On Being a Competitive Dancer, Professional, and Mother
I remember coming to the studio for the first time. It was not too long after I had given birth to my son. I was actually looking for a mommy and me yoga studio nearby and BOOM! There it was, my pre-mom dream, my pre-mom identity, within five steps reach.
It was a bittersweet moment, shrouded in memories of the high-level ballroom dancer I had wanted to be and the new mother I had become. I walked through the door with baby fat and flip flops, my three-month old in a stroller, and the seedling of attitude that somehow gave me the strength to ask about lessons.
It took me four months to call back, make an appointment, and acknowledge out loud what I really wanted to do.

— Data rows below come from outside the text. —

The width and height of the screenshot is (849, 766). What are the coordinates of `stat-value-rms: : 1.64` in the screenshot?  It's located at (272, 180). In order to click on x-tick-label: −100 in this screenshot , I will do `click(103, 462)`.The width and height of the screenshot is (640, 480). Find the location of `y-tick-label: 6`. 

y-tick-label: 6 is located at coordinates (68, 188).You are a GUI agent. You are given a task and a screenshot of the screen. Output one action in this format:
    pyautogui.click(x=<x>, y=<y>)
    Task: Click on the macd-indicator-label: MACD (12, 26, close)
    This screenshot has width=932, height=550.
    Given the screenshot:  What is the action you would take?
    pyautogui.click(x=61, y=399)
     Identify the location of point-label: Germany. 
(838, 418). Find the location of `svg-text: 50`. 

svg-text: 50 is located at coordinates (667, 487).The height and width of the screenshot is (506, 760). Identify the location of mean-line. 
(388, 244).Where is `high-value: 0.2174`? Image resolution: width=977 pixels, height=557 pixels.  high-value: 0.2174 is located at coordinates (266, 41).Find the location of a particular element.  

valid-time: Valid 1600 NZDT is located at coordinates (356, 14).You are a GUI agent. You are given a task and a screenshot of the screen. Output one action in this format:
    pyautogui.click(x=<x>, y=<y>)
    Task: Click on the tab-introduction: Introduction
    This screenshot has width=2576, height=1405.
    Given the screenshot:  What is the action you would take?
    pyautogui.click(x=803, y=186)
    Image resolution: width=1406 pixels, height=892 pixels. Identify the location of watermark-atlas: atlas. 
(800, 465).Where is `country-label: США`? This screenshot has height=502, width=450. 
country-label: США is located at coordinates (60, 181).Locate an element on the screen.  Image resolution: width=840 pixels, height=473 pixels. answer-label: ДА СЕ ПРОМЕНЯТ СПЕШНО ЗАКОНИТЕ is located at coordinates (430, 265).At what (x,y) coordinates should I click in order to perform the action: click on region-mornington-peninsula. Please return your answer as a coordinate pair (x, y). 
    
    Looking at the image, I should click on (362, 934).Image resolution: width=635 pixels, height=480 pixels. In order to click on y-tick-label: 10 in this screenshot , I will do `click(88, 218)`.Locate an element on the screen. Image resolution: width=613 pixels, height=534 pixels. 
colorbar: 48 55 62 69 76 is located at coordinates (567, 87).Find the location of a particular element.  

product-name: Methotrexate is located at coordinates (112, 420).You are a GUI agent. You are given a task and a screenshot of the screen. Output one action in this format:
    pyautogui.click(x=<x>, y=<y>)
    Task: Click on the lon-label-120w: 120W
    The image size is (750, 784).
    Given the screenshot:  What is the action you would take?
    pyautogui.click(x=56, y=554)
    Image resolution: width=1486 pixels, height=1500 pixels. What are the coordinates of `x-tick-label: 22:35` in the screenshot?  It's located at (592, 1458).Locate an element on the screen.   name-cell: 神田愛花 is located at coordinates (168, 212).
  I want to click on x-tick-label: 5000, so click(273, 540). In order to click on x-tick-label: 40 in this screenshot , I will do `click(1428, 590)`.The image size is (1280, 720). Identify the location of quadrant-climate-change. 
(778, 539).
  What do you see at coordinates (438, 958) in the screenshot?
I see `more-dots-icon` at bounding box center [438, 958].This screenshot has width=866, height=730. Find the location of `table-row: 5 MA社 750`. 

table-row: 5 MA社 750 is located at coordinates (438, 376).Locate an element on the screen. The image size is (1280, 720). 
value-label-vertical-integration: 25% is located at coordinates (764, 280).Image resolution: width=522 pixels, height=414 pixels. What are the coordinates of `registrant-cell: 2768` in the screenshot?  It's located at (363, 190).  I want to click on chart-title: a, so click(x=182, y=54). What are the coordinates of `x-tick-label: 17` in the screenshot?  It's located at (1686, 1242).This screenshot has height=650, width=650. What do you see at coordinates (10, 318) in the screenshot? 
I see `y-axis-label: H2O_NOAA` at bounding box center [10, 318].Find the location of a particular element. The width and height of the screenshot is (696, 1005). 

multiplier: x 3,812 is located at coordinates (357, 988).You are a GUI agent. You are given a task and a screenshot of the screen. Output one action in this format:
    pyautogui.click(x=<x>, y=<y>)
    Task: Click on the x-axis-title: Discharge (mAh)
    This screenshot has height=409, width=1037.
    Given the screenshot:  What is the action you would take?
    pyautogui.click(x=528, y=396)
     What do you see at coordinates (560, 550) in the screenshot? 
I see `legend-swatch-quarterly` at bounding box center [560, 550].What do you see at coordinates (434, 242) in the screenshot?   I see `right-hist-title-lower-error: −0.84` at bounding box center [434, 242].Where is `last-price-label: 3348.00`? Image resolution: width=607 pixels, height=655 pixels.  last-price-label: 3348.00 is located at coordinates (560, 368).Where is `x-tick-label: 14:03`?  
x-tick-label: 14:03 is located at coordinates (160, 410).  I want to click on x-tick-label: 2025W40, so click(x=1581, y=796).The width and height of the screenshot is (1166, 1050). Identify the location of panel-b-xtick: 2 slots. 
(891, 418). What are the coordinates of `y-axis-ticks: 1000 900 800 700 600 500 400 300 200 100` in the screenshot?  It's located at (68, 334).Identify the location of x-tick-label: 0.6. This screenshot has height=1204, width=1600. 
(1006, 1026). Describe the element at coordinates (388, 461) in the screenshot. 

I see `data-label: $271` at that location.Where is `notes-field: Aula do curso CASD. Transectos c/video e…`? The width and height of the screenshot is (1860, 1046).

Why was it so hard to make that call? I am a competitor. I always have been. I don’t want to train just “for fun.” I want to be a force to be reckoned with. I was not reborn when I became a mother. I thought this part of me might die after I had my son, but it didn’t even dissipate. At that point, I realized I had the very same desires, less time because I am not only a mom but also a professional, and a body that was less familiar than I would have hoped. It’s scary to have a fractured personality, to feel like you’ll fail one side of yourself if you nurture the other.
The truth is, I’m more whole now. Being a competitive ballroom dancer nourishes me as a woman, a professional, and as a mother. The dance floor is a creative space where I can reinvent myself. The studio is a place where I can recharge for my motherly and my professional roles. The ballroom is a place where I can continue my story in a way that makes sense of my multiple identities. I wish I had called sooner.